What is expected: Carry on the Hive Metastore documentation below, picking up right after its last line.
#### Reading passage
Hive Metastore¶

Apache Hive Metastore serves as the catalog layer for FlumenData, providing metadata management for the lakehouse.

Overview¶

Image: flumendata/hive:standalone-metastore-4.1.0 (custom built) Base: apache/hive:standalone-metastore-4.1.0 Port: 9083 (Thrift) Health: Process check (pgrep -f HiveMetaStore)

Architecture¶

The Hive Metastore provides: - 2-level namespace: database.table - PostgreSQL backend: Metadata stored in PostgreSQL for durability - Thrift API: Standard interface on port 9083 - S3A integration: Direct access to MinIO object storage

Custom Dockerfile¶

Our custom image adds required JDBC drivers:

FROM apache/hive:standalone-metastore-4.1.0
USER root

# Download PostgreSQL JDBC driver and AWS S3A libraries
RUN curl -fsSL https://jdbc.postgresql.org/download/postgresql-42.7.1.jar \
    -o /opt/hive/lib/postgresql-jdbc.jar && \
    curl -fsSL https://repo1.maven.org/maven2/org/apache/hadoop/hadoop-aws/3.3.6/hadoop-aws-3.3.6.jar \
    -o /opt/hive/lib/hadoop-aws.jar && \
    curl -fsSL https://repo1.maven.org/maven2/com/amazonaws/aws-java-sdk-bundle/1.12.367/aws-java-sdk-bundle-1.12.367.jar \
    -o /opt/hive/lib/aws-java-sdk-bundle.jar

USER hive

Configuration¶

Configuration is generated from templates/hive/hive-site.xml.tpl:

<configuration>
  <!-- PostgreSQL Backend -->
  <property>
    <name>javax.jdo.option.ConnectionURL</name>
    <value>jdbc:postgresql://postgres:5432/flumendata</value>
  </property>

  <!-- S3A MinIO Integration -->
  <property>
    <name>fs.s3a.endpoint</name>
    <value>http://minio:9000</value>
  </property>

  <!-- Warehouse Location -->
  <property>
    <name>hive.metastore.warehouse.dir</name>
    <value>s3a://lakehouse/warehouse</value>
  </property>
</configuration>

Make Commands¶

# Configuration
make config-hive           # Generate hive-site.xml

# Service management
make up-tier1              # Start Hive Metastore
make logs-hive             # View Hive logs

# Health & verification
make health-hive           # Check if Hive is healthy
make verify-hive           # Verify Hive setup and show databases
make test-hive             # Test metastore connectivity

Database Schema¶

The metastore schema is automatically initialized in PostgreSQL on first startup:

# View Hive Metastore tables in PostgreSQL
docker exec flumen_postgres psql -U flumen -d flumendata -c "\dt"
########
#### Data provided
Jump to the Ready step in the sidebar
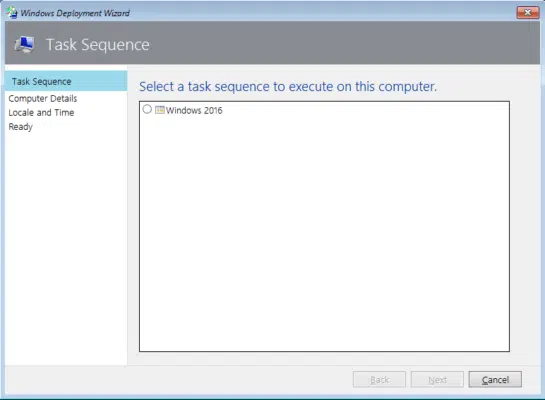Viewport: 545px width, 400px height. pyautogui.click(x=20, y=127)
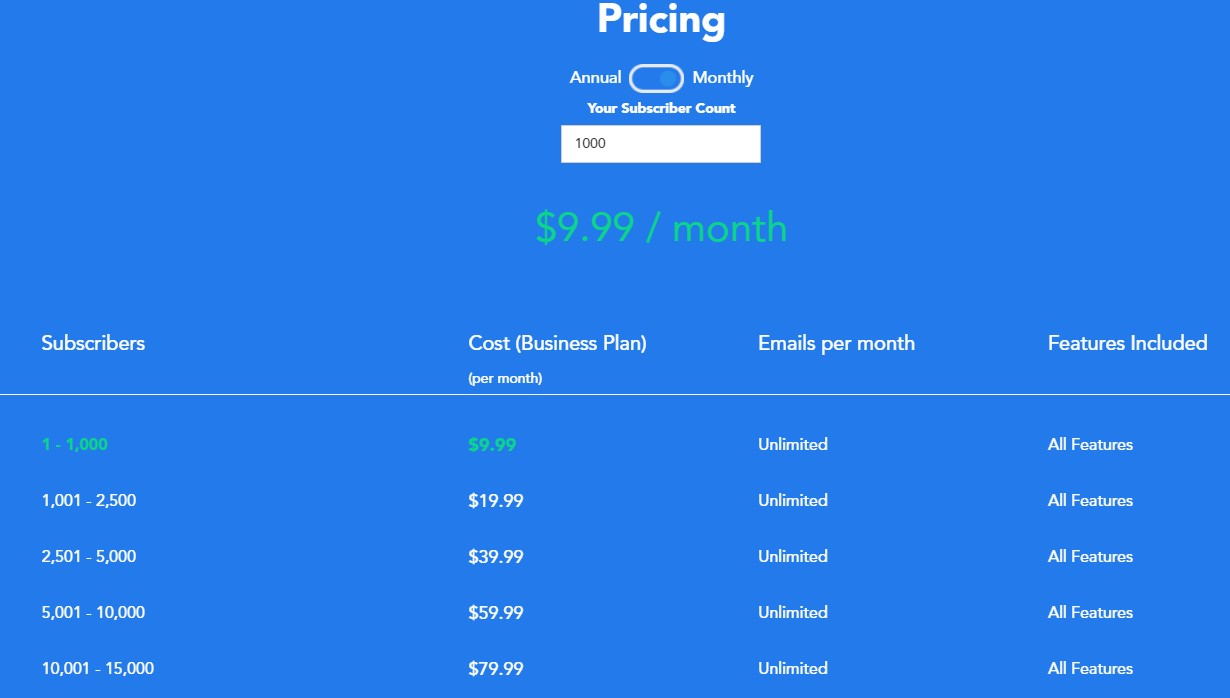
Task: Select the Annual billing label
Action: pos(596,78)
########
#### Data provided
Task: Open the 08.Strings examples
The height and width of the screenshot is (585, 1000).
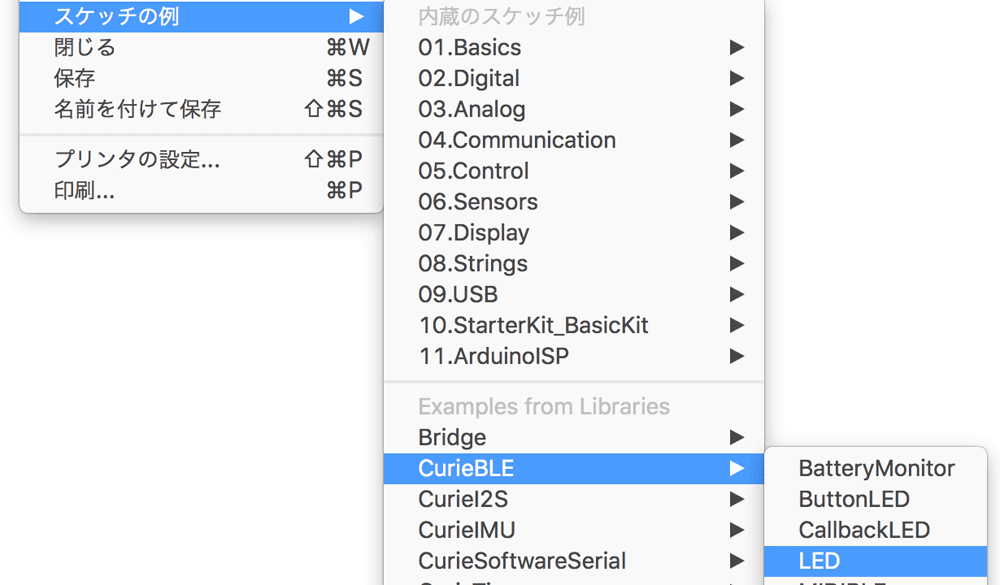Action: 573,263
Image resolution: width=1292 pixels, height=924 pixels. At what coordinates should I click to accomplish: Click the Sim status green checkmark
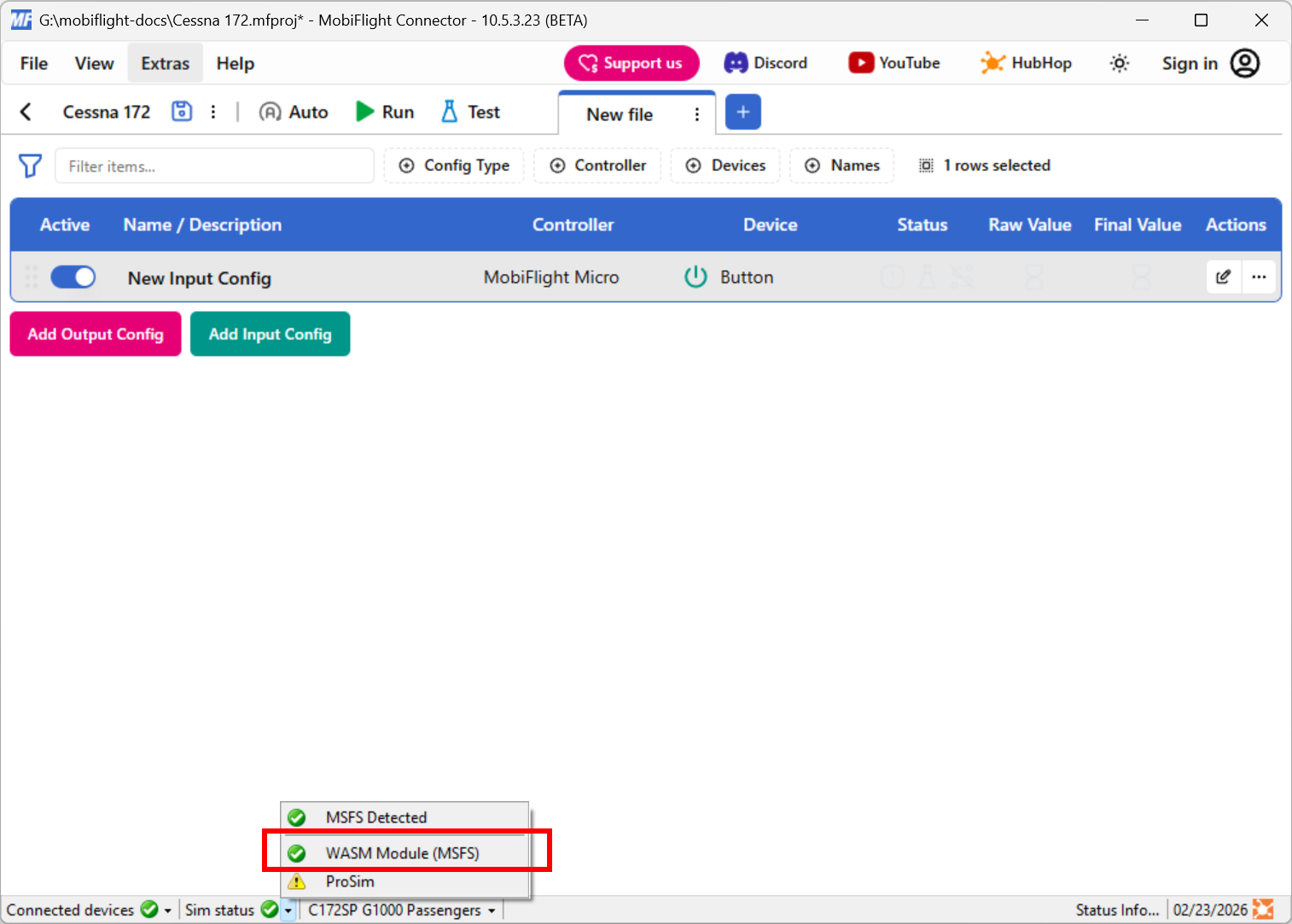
########
#### Data provided
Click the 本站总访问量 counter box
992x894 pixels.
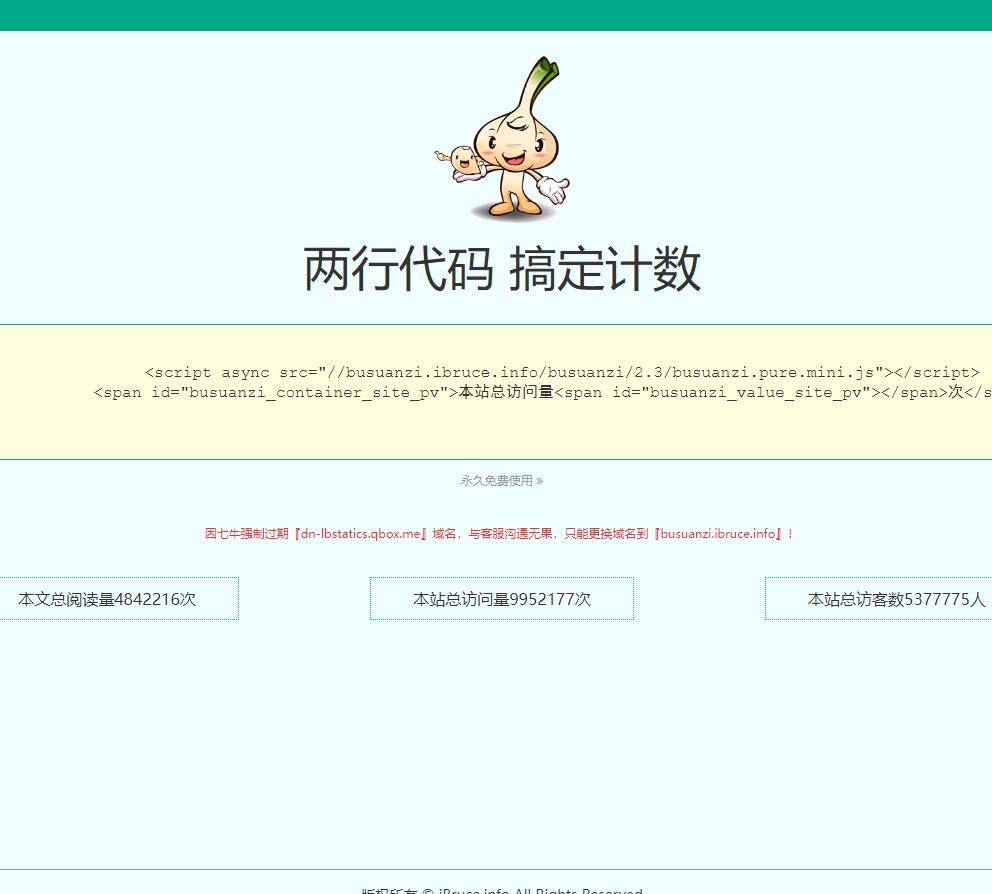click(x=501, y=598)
########
Response to this task:
# Check Hive version
docker exec flumen_postgres psql -U flumen -d flumendata -c 'SELECT * FROM "VERSION"'

Expected output:

VER_ID | SCHEMA_VERSION | VERSION_COMMENT
-------+----------------+----------------------------
     1 | 4.1.0          | Hive release version 4.1.0

Creating Databases¶

Create databases using Spark SQL:

# Interactive Spark SQL shell
make shell-spark-sql

# Create database
spark-sql> CREATE DATABASE my_database
           LOCATION 's3a://lakehouse/warehouse/my_database.db';

# List databases
spark-sql> SHOW DATABASES;

Verification¶

Run the verification target to see all databases:

make verify-hive

This displays: - List of all databases in the metastore - Metadata database backend (PostgreSQL) - Storage backend (S3A URI) - Metastore Thrift URI

Troubleshooting¶

Metastore not starting¶

Check logs for missing JDBC driver:

make logs-hive | grep -i "jdbc\|driver\|postgres"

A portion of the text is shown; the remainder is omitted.